Closed
Description
Issue Type
Usability
Modules Involved
SPU runtime
Have you reproduced the bug with SPU HEAD?
Yes
Have you searched existing issues?
Yes
SPU Version
spu 0.9.0b1
OS Platform and Distribution
Linux
Python Version
3.10
Compiler Version
No response
Current Behavior?
Why plaintext calculation is ok while SPU simulation failed? I don't think I'm performing any sophisticated calculation.
Standalone code to reproduce the issue
A = np.array([[-4.16757847e-01, -5.62668272e-02, -2.13619610e+00,
1.64027081e+00, -1.79343559e+00, -8.41747366e-01,
5.02881417e-01, -1.24528809e+00, -1.05795222e+00,
-9.09007615e-01],
[ 5.51454045e-01, 2.29220801e+00, 4.15393930e-02,
-1.11792545e+00, 5.39058321e-01, -5.96159700e-01,
-1.91304965e-02, 1.17500122e+00, -7.47870949e-01,
9.02525097e-03],
[-8.78107893e-01, -1.56434170e-01, 2.56570452e-01,
-9.88779049e-01, -3.38821966e-01, -2.36184031e-01,
-6.37655012e-01, -1.18761229e+00, -1.42121723e+00,
-1.53495196e-01],
[-2.69056960e-01, 2.23136679e+00, -2.43476758e+00,
1.12726505e-01, 3.70444537e-01, 1.35963386e+00,
5.01857207e-01, -8.44213704e-01, 9.76147160e-06,
5.42352572e-01]])
B = np.array([[-0.3135082 , 0.77101174, -1.86809065, 1.73118467, 1.46767801,
-0.33567734, 0.61134078, 0.04797059, -0.82913529, 0.08771022],
[ 1.00036589, -0.38109252, -0.37566942, -0.07447076, 0.43349633,
1.27837923, -0.63467931, 0.50839624, 0.21611601, -1.85861239],
[-0.41931648, -0.1323289 , -0.03957024, 0.32600343, -2.04032305,
0.04625552, -0.67767558, -1.43943903, 0.52429643, 0.73527958],
[-0.65325027, 0.84245628, -0.38151648, 0.06648901, -1.09873895,
1.58448706, -2.65944946, -0.09145262, 0.69511961, -2.03346655]])
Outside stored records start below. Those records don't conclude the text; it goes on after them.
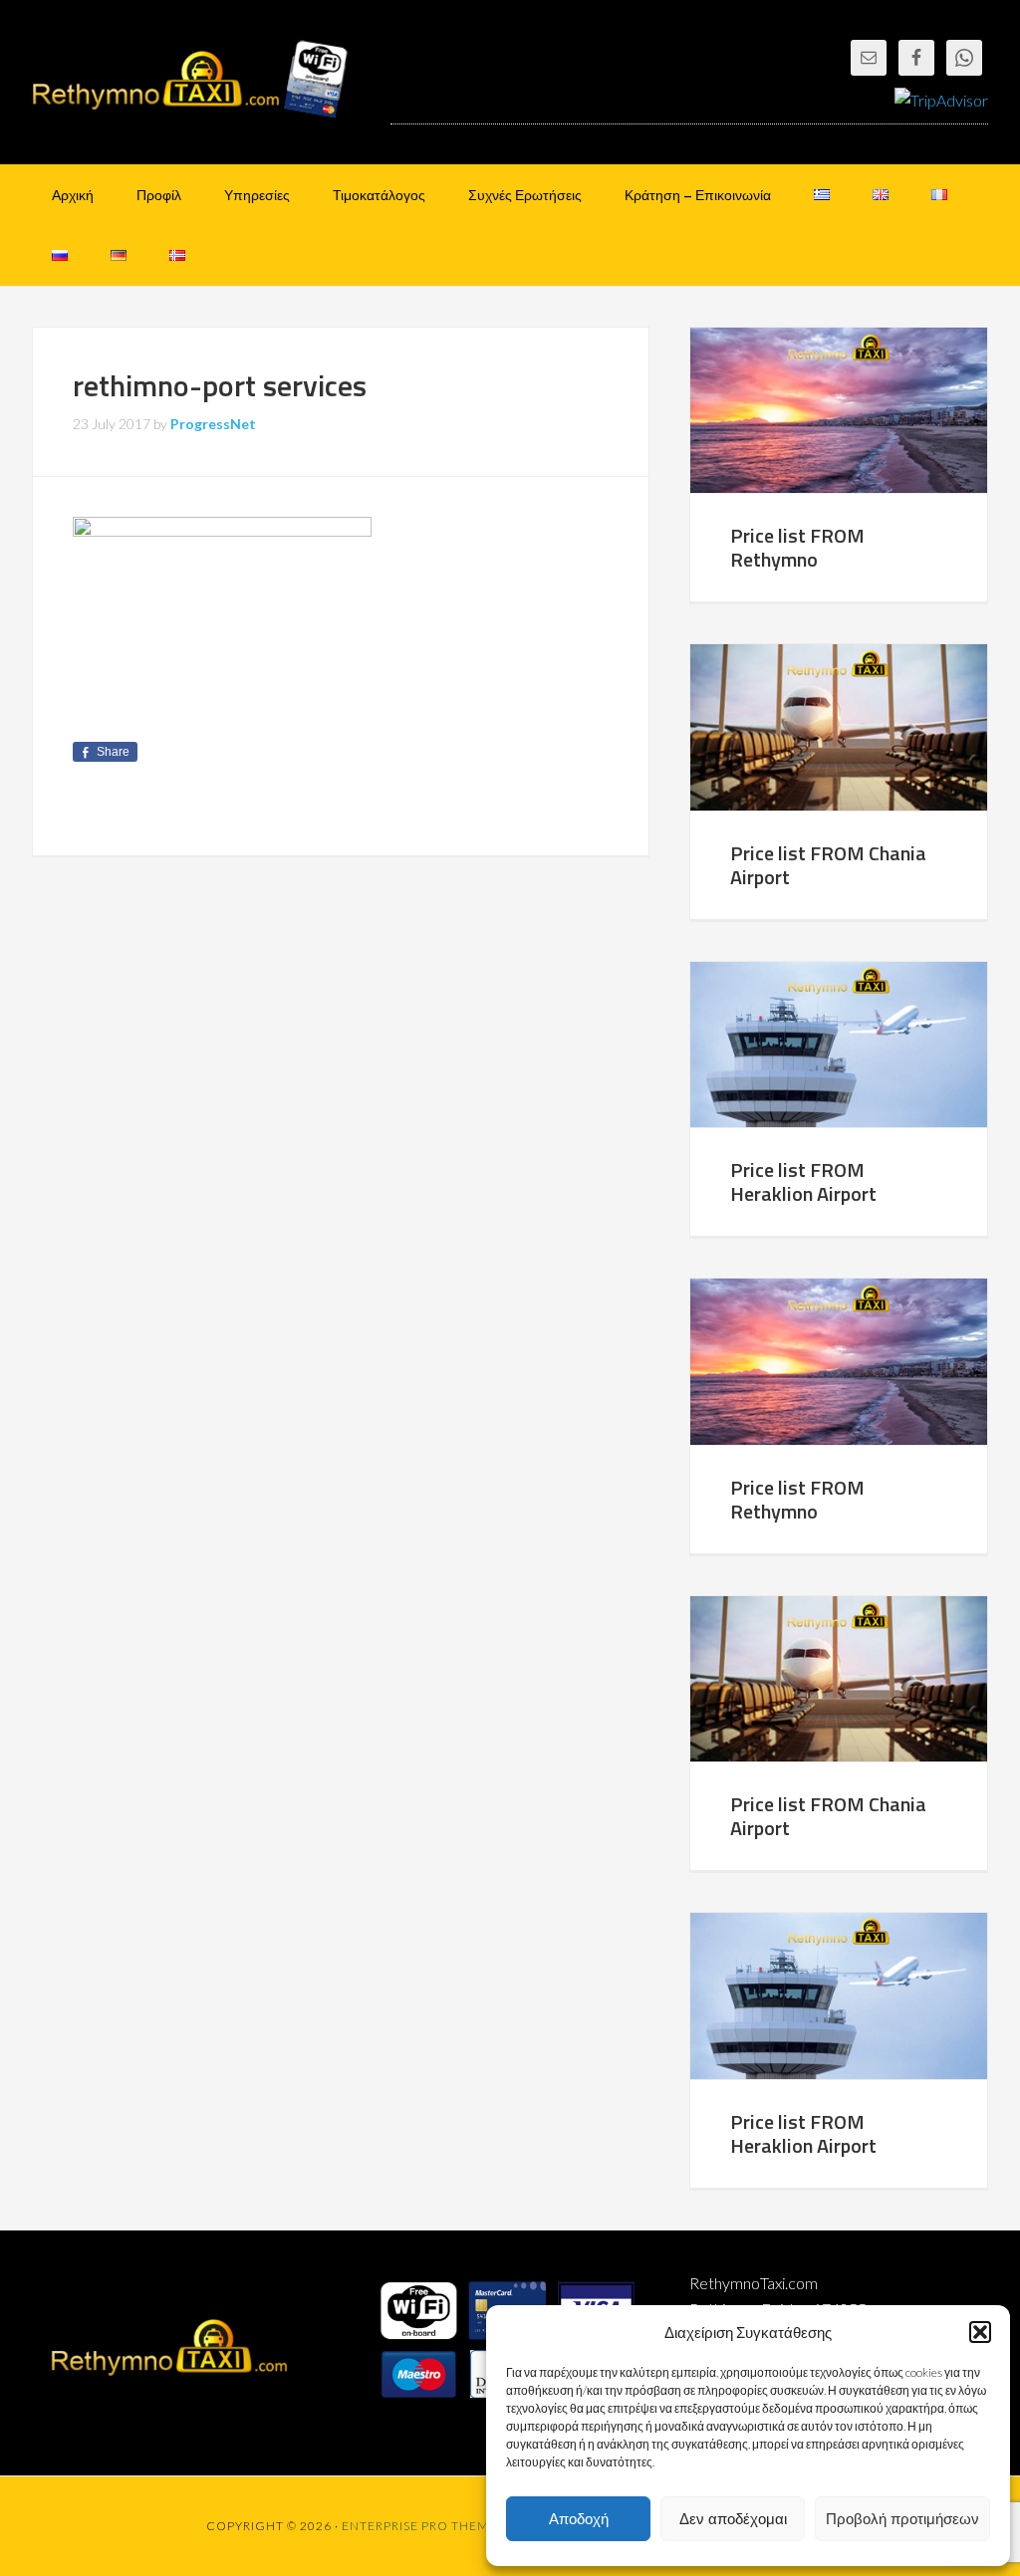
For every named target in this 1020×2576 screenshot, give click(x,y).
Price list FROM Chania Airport (828, 864)
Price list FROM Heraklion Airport (803, 1181)
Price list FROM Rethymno (797, 547)
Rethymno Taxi (191, 79)
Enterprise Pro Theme (419, 2525)
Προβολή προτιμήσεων (902, 2518)
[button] (980, 2332)
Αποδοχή (579, 2518)
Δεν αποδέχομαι (733, 2518)
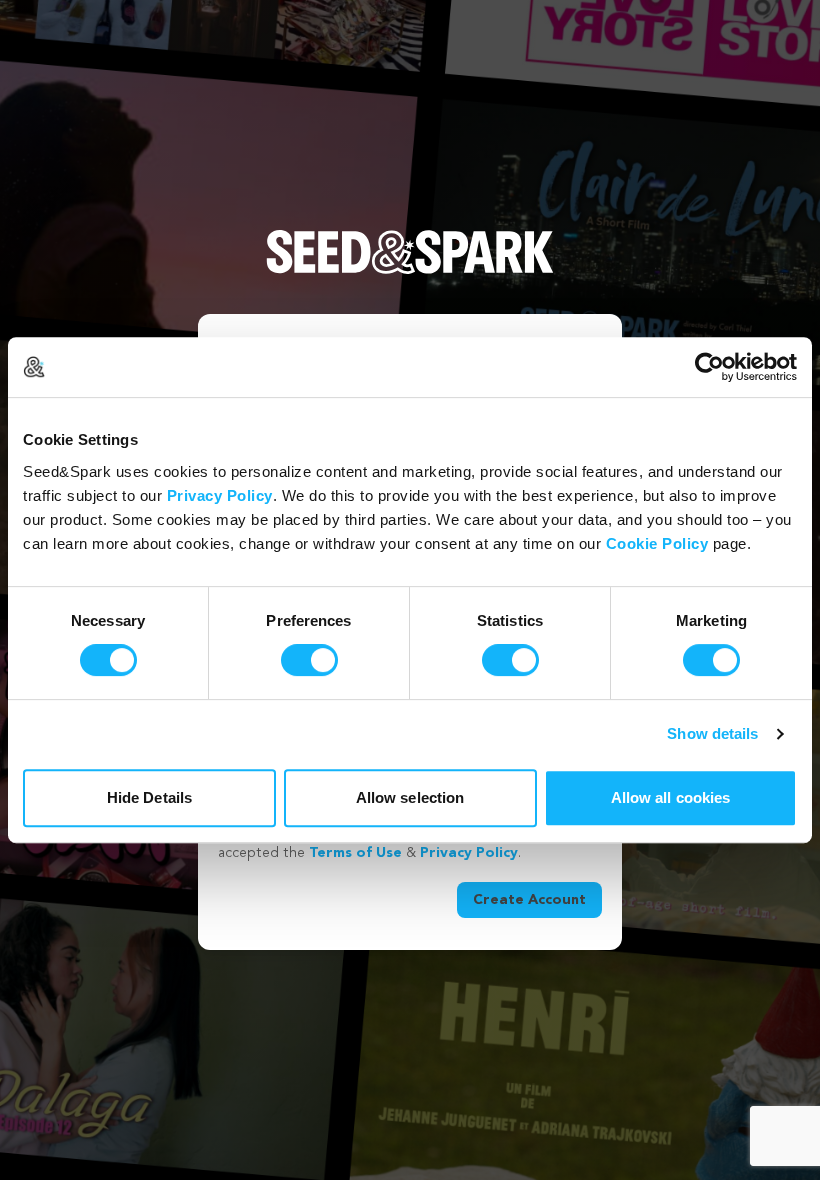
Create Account (529, 900)
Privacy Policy (220, 495)
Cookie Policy (657, 543)
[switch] (309, 660)
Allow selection (410, 797)
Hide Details (149, 797)
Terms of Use (355, 853)
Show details (712, 733)
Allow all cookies (671, 797)
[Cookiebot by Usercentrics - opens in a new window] (709, 367)
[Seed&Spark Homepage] (410, 272)
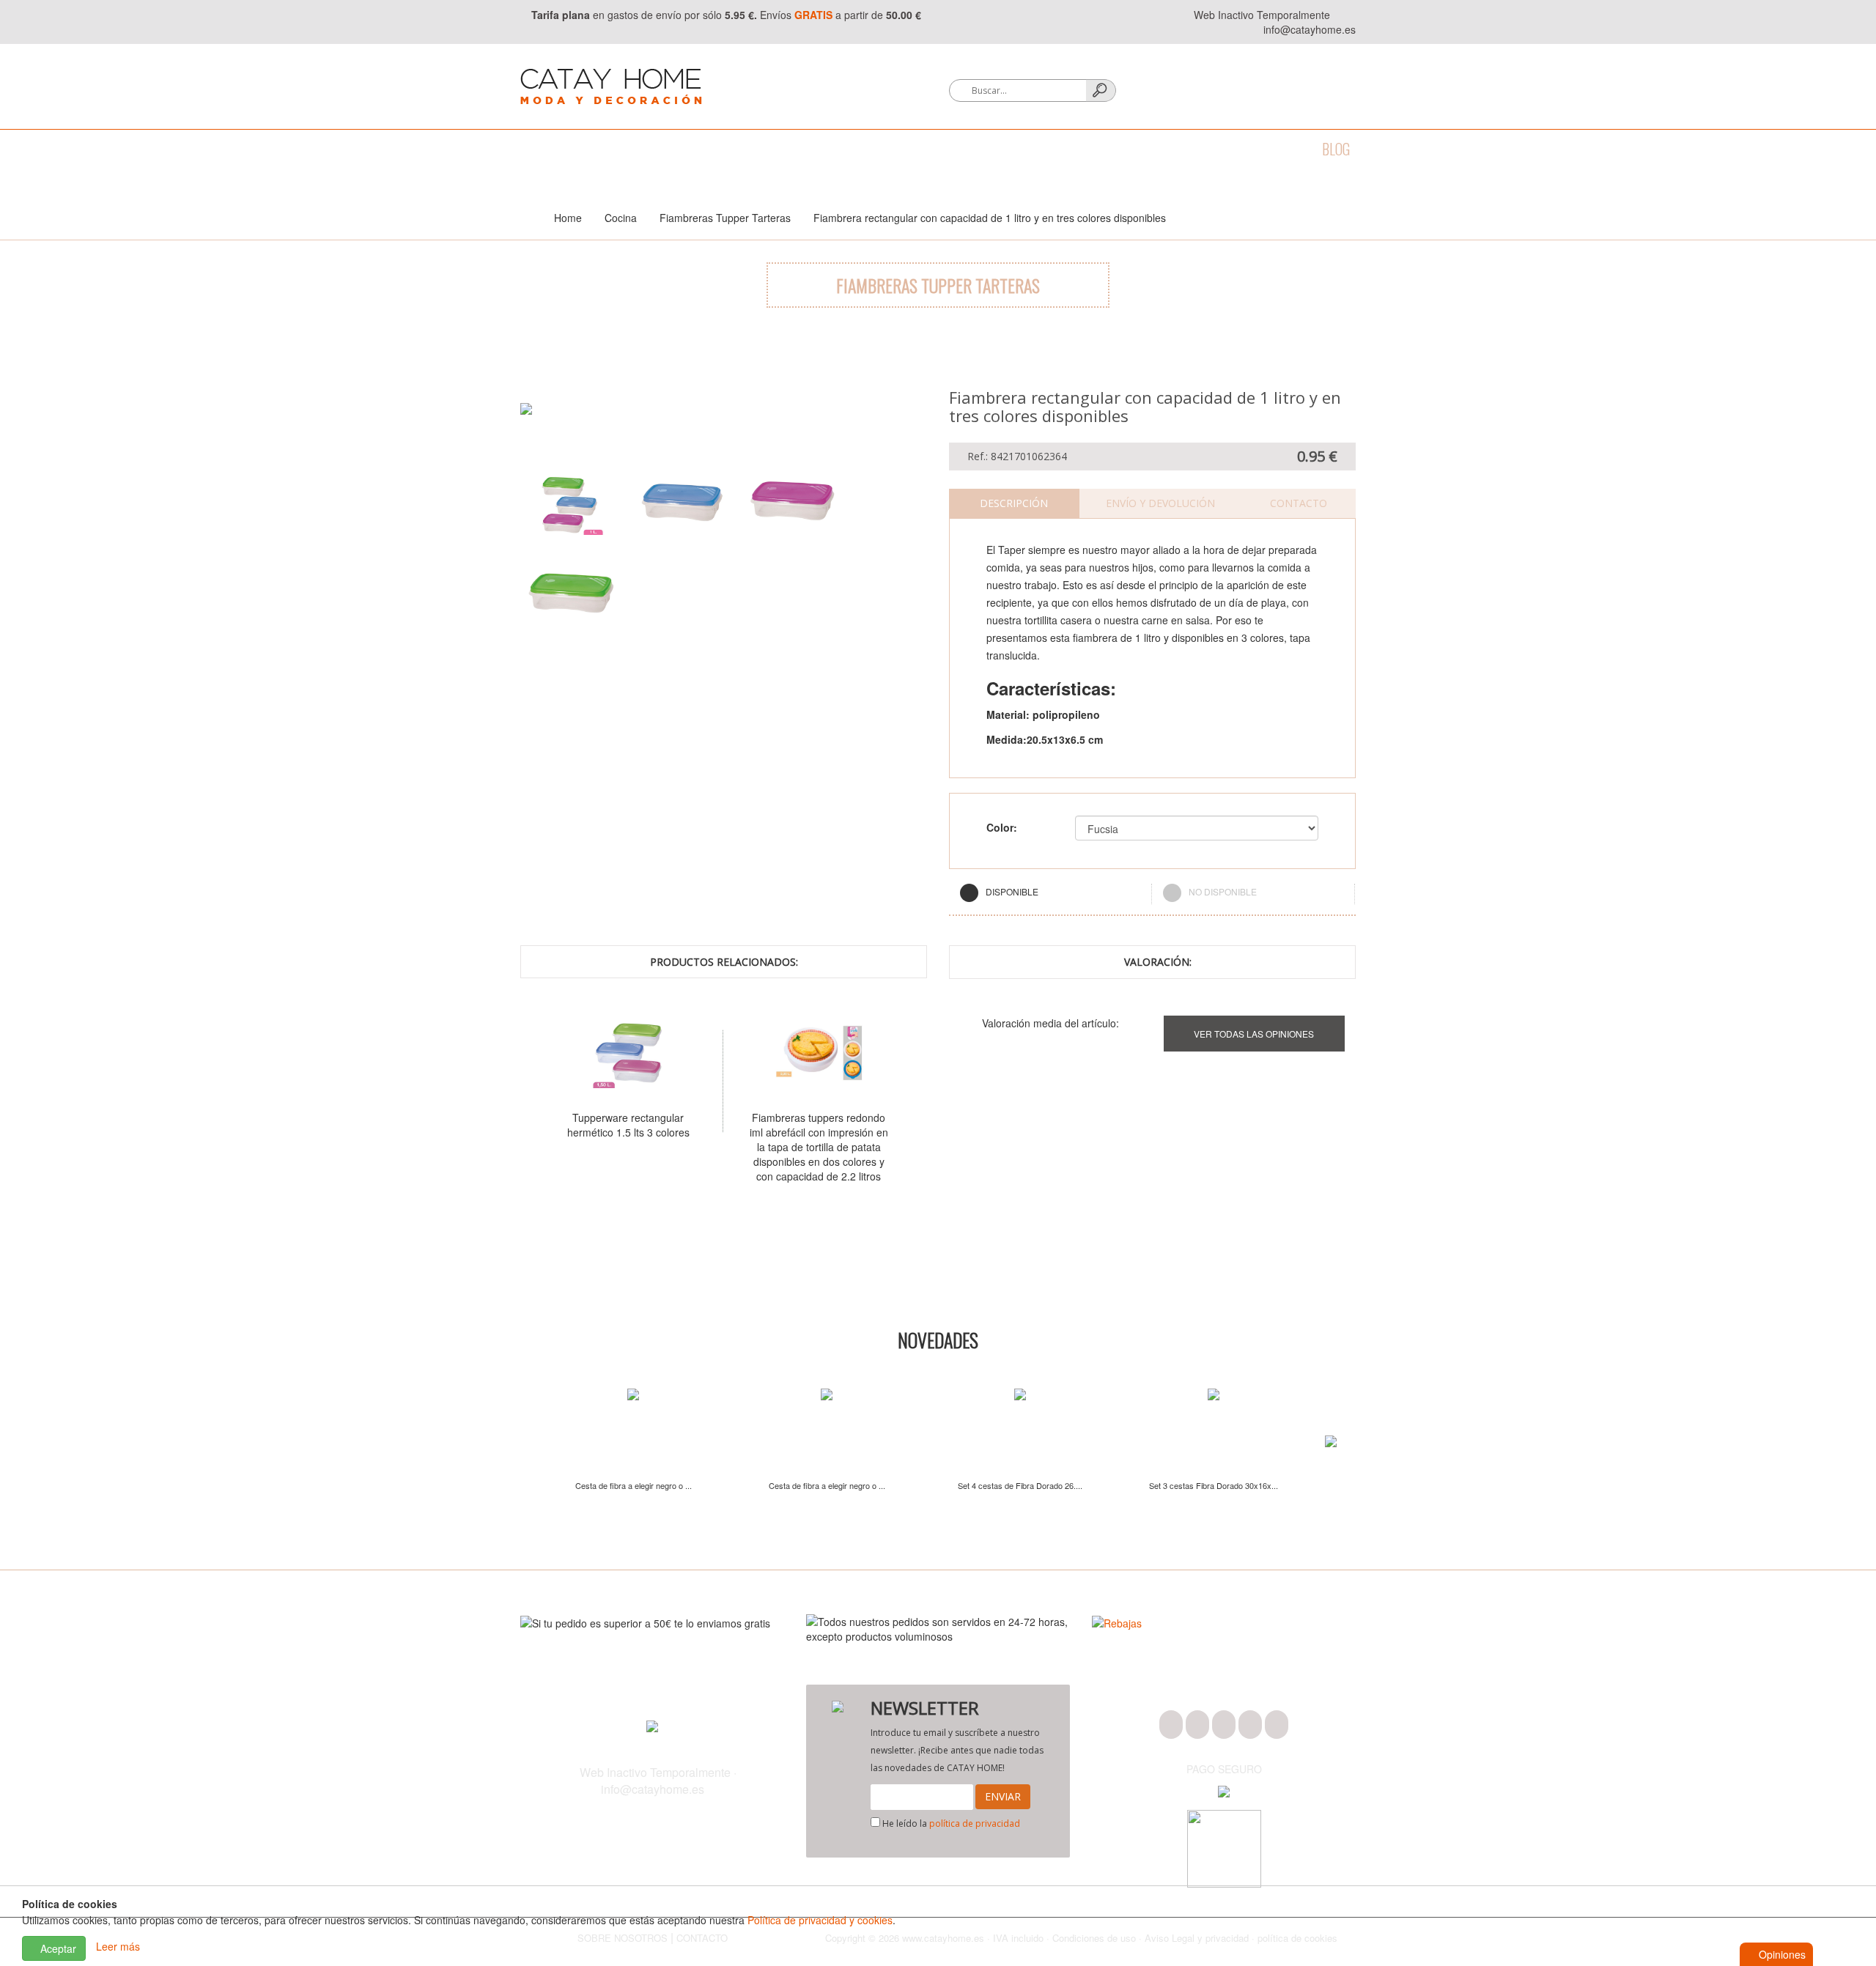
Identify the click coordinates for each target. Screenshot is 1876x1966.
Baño (592, 149)
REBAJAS (1274, 149)
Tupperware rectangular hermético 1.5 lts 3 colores (628, 1124)
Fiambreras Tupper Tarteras (725, 217)
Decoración (792, 149)
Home (568, 217)
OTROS (1208, 149)
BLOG (1336, 149)
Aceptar (56, 1948)
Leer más (118, 1947)
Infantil (1140, 149)
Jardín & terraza (1040, 149)
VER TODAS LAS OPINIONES (1254, 1033)
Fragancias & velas (908, 149)
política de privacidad (974, 1823)
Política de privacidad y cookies (820, 1920)
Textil (715, 149)
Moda (536, 149)
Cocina (652, 149)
C = np.array([[-0.18946926, -0.07721867, 0.82470301, 1.24821292, -0.40389227,
-1.38451867, 1.36723542, 1.21788563, -0.46200535, 0.35088849],
[ 0.38186623, 0.56627544, 0.20420798, 1.40669624, -1.7379595 ,
1.04082395, 0.38047197, -0.21713527, 1.1735315 , -2.34360319],
[ 1.16152149, 0.38607805, -1.13313327, 0.43309255, -0.30408644,
2.58529487, 1.83533272, 0.44068987, -0.71925384, -0.58341459],
[-0.32504963, -0.56023451, -0.90224607, -0.59097228, -0.27617949,
-0.51688389, -0.69858995, -0.92889192, 2.55043824, -1.47317325]])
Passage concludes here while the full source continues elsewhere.